Moscow’s draft comes two years after US signed a similar pact with New Delhi, likely to focus on servicing of equipment.
Taking a cue from the US, Russia has proposed a mutual military logistics support agreement with India. Moscow submitted a draft of its proposal to New Delhi last month, a senior defence ministry official told ThePrint.
The Russian proposal comes almost exactly two years after India and the US signed a Logistics Exchange Memorandum of Agreement (LEMOA) in August 2016. Preliminary reviews of the Russian draft have made the Indian military positively disposed to it.
However, the US’s response to such an arrangement, which further deepens India-Russia military relations, can only be gauged at a later stage.
Last week, the US indicated that it was actively considering a waiver of sanctions under the Countering America’s Adversaries Through Sanctions Act (CAATSA) to India. This, despite the country importing weapon systems (those underway and those that are proposed such as the S-400 missile defence project) from Russia.
Only on Tuesday, the US government also said it was raising India’s status as a major defence partner to “STA-1” almost on a par with its NATO allies.

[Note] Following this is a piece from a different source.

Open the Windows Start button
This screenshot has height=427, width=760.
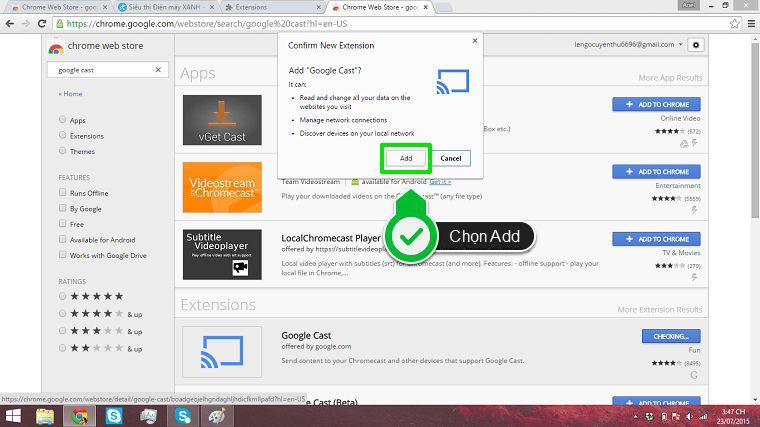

Russian pact could take just months
Given the intense ties that India has with Russia — more than 60 per cent of Indian military equipment is of Russian or (erstwhile) Soviet origin — the signing of the pact could take just months.

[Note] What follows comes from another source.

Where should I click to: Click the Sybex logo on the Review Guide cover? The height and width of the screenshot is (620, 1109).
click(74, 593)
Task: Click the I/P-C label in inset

In contrast, the LEMOA with the US was nearly a decade-and-a-half in the making.
With Russia, this could be by the time of the next meeting of the India-Russia Inter-Governmental Commission on Military Technical Cooperation (IRIGC-MTC), scheduled for the end of this year or early next year. The IRIGC-MTC meets annually.
More to do with servicing of equipment
The contours of the Russian proposal are still being studied but it is at once clear that they may be of a different dimension than that of the US.
The US’ military assets and bases are widely dispersed around the globe. So, Indian ships and military aircraft, and even contingents of the Indian Army, were dangled the prospect of simpler access for refuelling, rest and recuperation facilities on a barter basis.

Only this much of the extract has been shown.